Column name | Description |
---|---|
COUNTYFP | Numeric state and county identifier |
NEVER | Percentage of respondants responding "never" wearing masks |
RARELY | Percentage of respondants responding "rarely" wearing masks |
SOMETIMES | Percentage of respondants responding "sometimes" wearing masks |
FREQUENTLY | Percentage of respondants responding "frequently" wearing masks |
ALWAYS | Percentage of respondants responding "always" wearing masks |
- Deaths from California Health & Human Services Department
- Births from California Health & Human Services Department
Both tables follow the below column format:
Column name | Description |
---|---|
County | County name |
Year | YYYY year format |
Month | MM month format |
Strata | The intersectional cut of data, for example "all" or "Black" |
Cause (DEATHS) | The intersectional cut of deahts, for example "Accidents" |
Count | Count of incidents |
From this analysis, I discovered that there is evidence for:
- Higher non-COVID-related deaths
- Lower births
- Higher accidents
And that there is not enough evidence to support any change in in the number of suicides.
Do these results surprise you?
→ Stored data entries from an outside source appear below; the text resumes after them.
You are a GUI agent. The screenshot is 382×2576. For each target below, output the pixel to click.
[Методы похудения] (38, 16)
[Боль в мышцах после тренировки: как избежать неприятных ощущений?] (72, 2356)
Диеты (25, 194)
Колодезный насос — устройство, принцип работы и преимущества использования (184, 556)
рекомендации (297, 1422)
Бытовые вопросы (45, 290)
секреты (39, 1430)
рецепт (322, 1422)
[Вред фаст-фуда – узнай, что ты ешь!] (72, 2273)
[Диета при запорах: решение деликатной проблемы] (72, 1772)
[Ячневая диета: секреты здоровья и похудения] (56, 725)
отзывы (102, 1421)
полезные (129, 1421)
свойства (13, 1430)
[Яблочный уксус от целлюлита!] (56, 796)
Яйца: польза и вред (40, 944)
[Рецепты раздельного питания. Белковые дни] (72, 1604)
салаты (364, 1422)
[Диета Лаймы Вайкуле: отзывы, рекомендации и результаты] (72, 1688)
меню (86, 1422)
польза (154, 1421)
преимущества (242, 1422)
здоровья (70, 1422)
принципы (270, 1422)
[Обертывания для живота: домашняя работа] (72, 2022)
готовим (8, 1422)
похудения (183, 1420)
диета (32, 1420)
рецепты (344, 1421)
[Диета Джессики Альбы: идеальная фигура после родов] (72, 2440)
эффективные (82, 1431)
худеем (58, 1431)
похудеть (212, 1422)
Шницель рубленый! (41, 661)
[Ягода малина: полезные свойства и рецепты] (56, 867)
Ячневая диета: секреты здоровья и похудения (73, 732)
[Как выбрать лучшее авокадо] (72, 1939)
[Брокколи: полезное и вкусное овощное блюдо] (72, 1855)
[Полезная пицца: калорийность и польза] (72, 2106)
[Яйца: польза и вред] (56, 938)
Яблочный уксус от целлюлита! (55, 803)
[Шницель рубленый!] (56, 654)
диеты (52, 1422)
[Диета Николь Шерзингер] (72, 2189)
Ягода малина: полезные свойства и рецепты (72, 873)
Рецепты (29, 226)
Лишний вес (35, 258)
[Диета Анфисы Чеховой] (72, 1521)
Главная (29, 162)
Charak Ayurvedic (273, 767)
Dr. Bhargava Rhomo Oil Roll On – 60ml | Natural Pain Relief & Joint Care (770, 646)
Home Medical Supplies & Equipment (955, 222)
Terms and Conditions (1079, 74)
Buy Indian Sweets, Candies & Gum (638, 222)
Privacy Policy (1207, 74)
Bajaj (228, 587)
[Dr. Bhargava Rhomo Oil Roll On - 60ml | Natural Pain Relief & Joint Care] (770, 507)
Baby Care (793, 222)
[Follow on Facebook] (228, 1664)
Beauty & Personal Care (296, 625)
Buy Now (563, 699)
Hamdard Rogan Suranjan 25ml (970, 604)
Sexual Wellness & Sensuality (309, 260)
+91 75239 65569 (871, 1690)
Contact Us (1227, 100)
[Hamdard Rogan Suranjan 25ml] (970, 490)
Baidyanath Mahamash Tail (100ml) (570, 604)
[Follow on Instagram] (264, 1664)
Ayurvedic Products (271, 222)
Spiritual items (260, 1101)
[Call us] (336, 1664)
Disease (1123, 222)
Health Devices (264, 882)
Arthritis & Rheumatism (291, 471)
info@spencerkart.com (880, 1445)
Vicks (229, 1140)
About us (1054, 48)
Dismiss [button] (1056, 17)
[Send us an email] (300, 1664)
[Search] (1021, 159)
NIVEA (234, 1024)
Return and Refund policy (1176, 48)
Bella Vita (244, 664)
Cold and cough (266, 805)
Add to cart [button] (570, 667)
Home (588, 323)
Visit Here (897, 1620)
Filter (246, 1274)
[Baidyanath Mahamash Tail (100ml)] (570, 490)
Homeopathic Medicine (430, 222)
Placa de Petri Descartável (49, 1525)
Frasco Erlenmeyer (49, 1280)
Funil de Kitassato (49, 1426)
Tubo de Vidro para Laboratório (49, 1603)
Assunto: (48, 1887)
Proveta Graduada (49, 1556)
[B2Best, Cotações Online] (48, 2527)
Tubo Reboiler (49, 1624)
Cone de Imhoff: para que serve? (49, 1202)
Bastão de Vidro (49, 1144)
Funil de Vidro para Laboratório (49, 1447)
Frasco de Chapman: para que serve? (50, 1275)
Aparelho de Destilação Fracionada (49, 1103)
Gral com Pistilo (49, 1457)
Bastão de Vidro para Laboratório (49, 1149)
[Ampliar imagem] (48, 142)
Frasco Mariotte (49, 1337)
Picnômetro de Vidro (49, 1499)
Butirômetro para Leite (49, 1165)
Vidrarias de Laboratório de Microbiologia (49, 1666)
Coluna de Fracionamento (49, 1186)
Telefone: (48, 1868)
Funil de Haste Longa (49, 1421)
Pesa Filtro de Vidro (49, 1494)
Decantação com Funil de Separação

They surprised me too! Take a look at my code to reproduce the results or to complete the same analysis on a different county. Do you find the same trends?
- The Johns Hopkins data is available under the creative commons license which means the data is available with proper attribution.
- The CDC data is available under the below citation:
CDC, COVID-19 Community Intervention & Critical Populations Task Force, Monitoring & Evaluation Team, Mitigation Policy Analysis Unit, the CDC, Center for State, Tribal, Local, and Territorial Support, Public Health Law Program, and Max Gakh, Assistant Professor, School of Public Health, University of Nevada, Las Vegas, “U.S. State and Territorial Orders Requiring Masks in Public,” (August 15, 2021). - The New York Times mask data is available under this permissive license which is highly permissive with proper attribution.
- The CHHS data is available under license with attribution.